Perusing vegan recipes has been a learning experience, and I have discovered some great new dishes that I probably would never have tried before, but sometimes you just need to turn to an old favorite, a good comfort food. Browsing online recipes, I came across a take on eggplant parmesan by Rachael Ray. Now that's a comfort food in my book, but not so much for my eggplant-avoiding husband. It wasn't a vegan recipe, but with a little tweaking, it could be, and Rob agreed to go along with it. (He's been much more open-minded to trying new things since he's been seeing such good results on the scale.)
You can find the original recipe here. I simplified it a bit, since this is definitely not one of her Thirty Minute Meals, and made it vegan, replacing the cheese with Daiya and omitting the eggwash from the eggplant breading process. This has become a standard make-ahead meal for me. I double the recipe (or sometimes more) and I've gotten the assembly line down to a science so that one afternoon in the kitchen turns out enough stackers for a couple of dinners and plenty of lunches for Rob to bring to work.
I start with the filling, sauteeing a bunch of rainbow chard with a little olive oil, shallots and garlic. Once the leaves turn a bright green and are slightly wilted, I take them off the heat and leave them in the pan until I'm ready to assemble the stackers.
I use jarred organic tomato sauce instead of roasting my own tomatoes from scratch and we omit the onion filling, adding shallots to the chard instead.
After the sliced eggplant has been salted and drained for 30-minutes, we're ready to go. First, I dredge the eggplant slices in whole wheat flour, then in a slurry of cornstarch and water, and finally in panko, before pan frying them. To avoid burning issues, you may have to wipe out the pan and add fresh oil between batches.

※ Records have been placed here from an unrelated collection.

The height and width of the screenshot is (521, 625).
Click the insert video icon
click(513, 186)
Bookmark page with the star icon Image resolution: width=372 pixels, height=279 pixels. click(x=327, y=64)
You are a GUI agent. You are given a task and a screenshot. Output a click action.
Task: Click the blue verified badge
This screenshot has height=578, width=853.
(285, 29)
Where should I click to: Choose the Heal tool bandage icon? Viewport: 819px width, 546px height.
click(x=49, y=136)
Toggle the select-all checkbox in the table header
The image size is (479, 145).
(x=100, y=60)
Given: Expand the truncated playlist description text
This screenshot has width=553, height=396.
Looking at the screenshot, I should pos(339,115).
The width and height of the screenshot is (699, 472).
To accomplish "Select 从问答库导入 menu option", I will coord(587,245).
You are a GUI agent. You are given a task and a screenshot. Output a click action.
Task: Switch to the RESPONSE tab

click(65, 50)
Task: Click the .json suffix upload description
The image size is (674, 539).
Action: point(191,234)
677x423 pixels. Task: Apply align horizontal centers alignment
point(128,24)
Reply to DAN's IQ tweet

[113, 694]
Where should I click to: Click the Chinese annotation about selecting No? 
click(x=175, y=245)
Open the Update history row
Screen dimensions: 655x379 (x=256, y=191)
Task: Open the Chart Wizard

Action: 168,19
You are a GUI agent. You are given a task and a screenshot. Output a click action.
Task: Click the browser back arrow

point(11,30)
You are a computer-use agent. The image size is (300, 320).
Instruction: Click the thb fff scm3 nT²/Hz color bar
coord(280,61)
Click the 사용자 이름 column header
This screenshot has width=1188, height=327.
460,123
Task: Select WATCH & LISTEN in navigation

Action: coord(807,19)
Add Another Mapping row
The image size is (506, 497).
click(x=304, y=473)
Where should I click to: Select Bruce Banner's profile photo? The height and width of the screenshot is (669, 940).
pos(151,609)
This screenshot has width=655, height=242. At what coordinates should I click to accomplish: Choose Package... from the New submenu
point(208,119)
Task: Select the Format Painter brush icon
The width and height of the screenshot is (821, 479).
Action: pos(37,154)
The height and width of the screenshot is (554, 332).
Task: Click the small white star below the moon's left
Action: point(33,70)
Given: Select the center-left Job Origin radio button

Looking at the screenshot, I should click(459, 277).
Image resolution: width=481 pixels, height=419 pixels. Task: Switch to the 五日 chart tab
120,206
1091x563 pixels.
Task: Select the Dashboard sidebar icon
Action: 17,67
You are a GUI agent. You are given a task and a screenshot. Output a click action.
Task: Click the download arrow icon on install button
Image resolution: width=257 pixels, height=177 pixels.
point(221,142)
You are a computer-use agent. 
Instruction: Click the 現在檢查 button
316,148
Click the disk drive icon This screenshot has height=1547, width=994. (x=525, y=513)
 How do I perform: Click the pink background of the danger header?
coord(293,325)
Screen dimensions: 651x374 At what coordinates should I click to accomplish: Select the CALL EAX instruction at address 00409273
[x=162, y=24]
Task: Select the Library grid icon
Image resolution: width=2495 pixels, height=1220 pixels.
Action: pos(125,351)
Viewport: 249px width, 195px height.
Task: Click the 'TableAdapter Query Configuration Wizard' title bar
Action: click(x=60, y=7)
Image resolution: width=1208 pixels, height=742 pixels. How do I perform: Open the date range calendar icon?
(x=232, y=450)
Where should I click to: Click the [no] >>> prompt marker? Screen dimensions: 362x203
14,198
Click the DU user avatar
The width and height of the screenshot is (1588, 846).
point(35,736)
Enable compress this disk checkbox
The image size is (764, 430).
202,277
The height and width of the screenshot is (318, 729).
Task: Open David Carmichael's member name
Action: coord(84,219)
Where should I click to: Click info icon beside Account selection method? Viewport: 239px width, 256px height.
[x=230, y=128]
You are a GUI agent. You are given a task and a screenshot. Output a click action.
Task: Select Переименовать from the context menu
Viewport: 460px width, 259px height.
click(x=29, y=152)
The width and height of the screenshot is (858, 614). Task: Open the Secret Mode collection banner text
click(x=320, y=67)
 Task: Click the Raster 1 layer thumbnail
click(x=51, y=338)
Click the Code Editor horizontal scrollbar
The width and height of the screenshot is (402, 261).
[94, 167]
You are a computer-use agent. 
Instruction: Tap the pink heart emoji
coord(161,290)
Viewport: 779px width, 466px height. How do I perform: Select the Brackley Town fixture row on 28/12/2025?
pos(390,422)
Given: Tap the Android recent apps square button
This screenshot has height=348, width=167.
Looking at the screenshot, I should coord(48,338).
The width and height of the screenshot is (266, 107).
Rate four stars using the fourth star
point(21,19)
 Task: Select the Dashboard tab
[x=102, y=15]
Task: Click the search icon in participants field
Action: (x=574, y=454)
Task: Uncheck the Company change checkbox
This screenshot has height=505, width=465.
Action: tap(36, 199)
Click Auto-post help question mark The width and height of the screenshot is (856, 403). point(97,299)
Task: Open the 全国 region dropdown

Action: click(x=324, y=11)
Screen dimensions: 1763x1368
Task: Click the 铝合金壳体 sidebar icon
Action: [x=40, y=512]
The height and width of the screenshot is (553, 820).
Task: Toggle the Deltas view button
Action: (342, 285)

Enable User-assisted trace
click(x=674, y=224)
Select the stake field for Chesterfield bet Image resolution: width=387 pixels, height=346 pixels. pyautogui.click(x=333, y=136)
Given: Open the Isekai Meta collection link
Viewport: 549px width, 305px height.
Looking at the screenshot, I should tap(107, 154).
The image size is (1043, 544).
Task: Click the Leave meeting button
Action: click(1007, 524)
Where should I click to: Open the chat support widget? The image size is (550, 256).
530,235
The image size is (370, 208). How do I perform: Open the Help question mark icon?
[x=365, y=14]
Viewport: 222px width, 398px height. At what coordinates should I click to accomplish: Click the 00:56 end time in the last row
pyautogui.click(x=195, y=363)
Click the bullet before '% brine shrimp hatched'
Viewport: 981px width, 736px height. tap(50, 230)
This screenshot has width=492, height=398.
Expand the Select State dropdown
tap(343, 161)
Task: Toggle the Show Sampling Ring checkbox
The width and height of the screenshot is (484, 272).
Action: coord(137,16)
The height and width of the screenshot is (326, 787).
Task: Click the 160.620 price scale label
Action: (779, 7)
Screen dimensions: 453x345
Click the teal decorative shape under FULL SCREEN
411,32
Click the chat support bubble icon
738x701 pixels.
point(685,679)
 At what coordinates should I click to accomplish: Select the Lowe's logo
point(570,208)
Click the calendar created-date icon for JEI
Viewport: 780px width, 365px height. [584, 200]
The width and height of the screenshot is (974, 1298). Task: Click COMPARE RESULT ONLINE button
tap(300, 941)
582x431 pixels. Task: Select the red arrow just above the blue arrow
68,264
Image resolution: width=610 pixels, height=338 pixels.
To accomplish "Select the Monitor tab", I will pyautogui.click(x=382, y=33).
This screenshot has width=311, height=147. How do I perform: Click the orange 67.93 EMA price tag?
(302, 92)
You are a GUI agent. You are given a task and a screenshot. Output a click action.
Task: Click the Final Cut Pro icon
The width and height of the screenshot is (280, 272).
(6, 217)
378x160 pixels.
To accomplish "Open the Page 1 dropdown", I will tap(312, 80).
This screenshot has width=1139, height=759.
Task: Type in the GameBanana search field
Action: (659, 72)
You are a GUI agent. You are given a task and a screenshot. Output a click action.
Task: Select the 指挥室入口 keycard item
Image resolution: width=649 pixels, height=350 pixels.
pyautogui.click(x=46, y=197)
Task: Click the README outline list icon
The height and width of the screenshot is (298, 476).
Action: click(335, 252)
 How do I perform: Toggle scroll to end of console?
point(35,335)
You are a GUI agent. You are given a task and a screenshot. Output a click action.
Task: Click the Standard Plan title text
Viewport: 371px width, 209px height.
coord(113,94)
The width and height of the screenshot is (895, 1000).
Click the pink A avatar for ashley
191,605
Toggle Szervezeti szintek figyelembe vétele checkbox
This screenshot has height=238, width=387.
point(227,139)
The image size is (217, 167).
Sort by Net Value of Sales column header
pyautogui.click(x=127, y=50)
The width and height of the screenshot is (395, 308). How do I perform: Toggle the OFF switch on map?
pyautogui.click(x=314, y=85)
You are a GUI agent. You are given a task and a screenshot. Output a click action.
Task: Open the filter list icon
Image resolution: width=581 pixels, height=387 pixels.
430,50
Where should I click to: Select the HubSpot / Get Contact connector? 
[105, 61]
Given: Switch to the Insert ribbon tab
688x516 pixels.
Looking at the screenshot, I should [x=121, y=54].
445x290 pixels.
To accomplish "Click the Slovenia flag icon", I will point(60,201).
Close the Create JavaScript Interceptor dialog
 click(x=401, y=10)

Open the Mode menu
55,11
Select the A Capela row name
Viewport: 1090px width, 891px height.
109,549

As the fried eggplant slices come out of the pan, I arrange them on a baking sheet that has been sprayed with cooking spray. Then I add a spoonful of tomato sauce, some of the chard, and a sprinkle of Daiya mozzarella, finishing the stacker with a second fried eggplant slice. When the tray is full, it goes into the oven for 5-8 minutes at 400 degrees so that the cheese melts and the chard is heated through.
These stay well in the refrigerator for a few days and can be frozen for later meals. I love them, and my husband, who would never before touch eggplant, has named this as his all-time favorite home-cooked meal. Mission complete. Thanks, Rachael.
Week four, I dropped another pound and a half, bringing the total to 11.5 pounds. (Rob is closer to 18 pounds.) Only two more weeks, although I'm pretty sure most of these vegan recipes will continue to be staples in our meal plan. Rob is prepared to be vegan for life. I am looking forward to real cheese and my coffee creamer. However, we are accomplishing exactly what we set out to do, kick some food cravings, get healthier, lose weight and explore a new eating lifestyle.